Llegamos a un lugar y al parecer era el indicado, pero cuando ya las cosas empezaban a acalorarse nos percatamos que aún desde el camino por donde subía la gente a la cima del cerro podíamos ser observados, por lo que con nuestro ya fuego prendido seguimos buscando el lugar ideal para la realización de nuestro cometido.

Ella me llevaba de la mano en todo momento, cuando de pronto su húmeda mano me dejó de asir y se tapó la boca en señal de horror. Con un movimiento pendular un cuerpo colgaba entre las ramas de un aromo, un hombre vestido de terno con una soga hecha artesanalmente por el mismo intuyo, su propia corbata y cinturón se mezclaban con su cuello deformado y un olor a humano que expelía, el verdadero olor que tiene el ser humano impregnaba todo el lugar.

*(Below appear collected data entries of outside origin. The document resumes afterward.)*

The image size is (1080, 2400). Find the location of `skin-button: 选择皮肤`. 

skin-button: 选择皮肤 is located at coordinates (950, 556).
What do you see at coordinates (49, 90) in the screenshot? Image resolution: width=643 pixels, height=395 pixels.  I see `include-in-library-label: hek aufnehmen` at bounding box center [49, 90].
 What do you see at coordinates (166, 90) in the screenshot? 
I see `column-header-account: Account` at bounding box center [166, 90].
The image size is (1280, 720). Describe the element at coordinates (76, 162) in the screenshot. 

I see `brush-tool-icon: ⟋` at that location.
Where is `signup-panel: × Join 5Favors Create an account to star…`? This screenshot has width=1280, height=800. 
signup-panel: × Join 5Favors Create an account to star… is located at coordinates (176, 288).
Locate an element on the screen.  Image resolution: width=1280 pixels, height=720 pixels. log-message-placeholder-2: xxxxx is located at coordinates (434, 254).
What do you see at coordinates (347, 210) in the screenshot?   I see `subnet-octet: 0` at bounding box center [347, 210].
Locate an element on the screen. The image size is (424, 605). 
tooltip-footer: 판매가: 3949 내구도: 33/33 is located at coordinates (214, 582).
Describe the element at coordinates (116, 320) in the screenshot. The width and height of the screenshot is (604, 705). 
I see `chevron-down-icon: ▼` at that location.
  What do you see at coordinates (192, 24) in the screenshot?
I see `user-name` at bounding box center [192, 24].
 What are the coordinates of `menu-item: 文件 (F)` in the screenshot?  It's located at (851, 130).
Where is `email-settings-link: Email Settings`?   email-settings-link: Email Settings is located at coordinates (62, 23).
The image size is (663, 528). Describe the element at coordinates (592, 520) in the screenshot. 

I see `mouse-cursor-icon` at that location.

Mi chiquilla se puso a llorar en el momento mientras yo intentaba de entender que era lo que estaba pasando, que había que hacer en esos casos, me pregunté incluso si tal vez estuviera vivo, lo cual era ilógico, su cara blanca y desfiguraba mostraba lo más crudo de nuestra sociedad. Un maletín de cuero café estaba sujeto a un árbol cercano, al encontrarlo sin buscar atiné a abrirlo y a revisar lo que tenía en su interior. No lo hagas me dijo mi enamorada, nos podrían echar la culpa a nosotros, mientras yo comenzaba a leer la montonera de papeles que tenía, en donde versaban en un lenguaje jurídico que no entendía, demandas y acciones judiciales que no comprendí pero que de alguna forma me decían que eran la razón por la que nos encontramos a este hombre. Cómo va a ser nuestra culpa si es un evidente suicidio, ella por lo contrario decía haber visto las suficientes series como para saber que a veces los suicidios no son realmente suicidios. A veces hay gente que por obligación debe morir, por el honor como los samuráis japoneses, o como Salvador Allende en nuestro país. Y el silencio se apoderó de nosotros y el cuerpo se movía junto con el vaivén de los árboles que nos ensombrecían y entristecían nuestros rostros que hace unos minutos se sentían más vivos que nunca y de pronto se veían envueltos en la muerte y quedábamos ambos pensando en las razones, en los por qué, de lo valiente que hay que ser para acabar con nuestras vidas teniendo por antonomasia la experiencia humana, la mala suerte esta echada me decía, tratándome de convencer de que el suicidio de aquel sujeto era inminente, en medio de la tranquilidad de los antiquísimos árboles que se movían a un ritmo que no evocaba a la muerte que presenciábamos.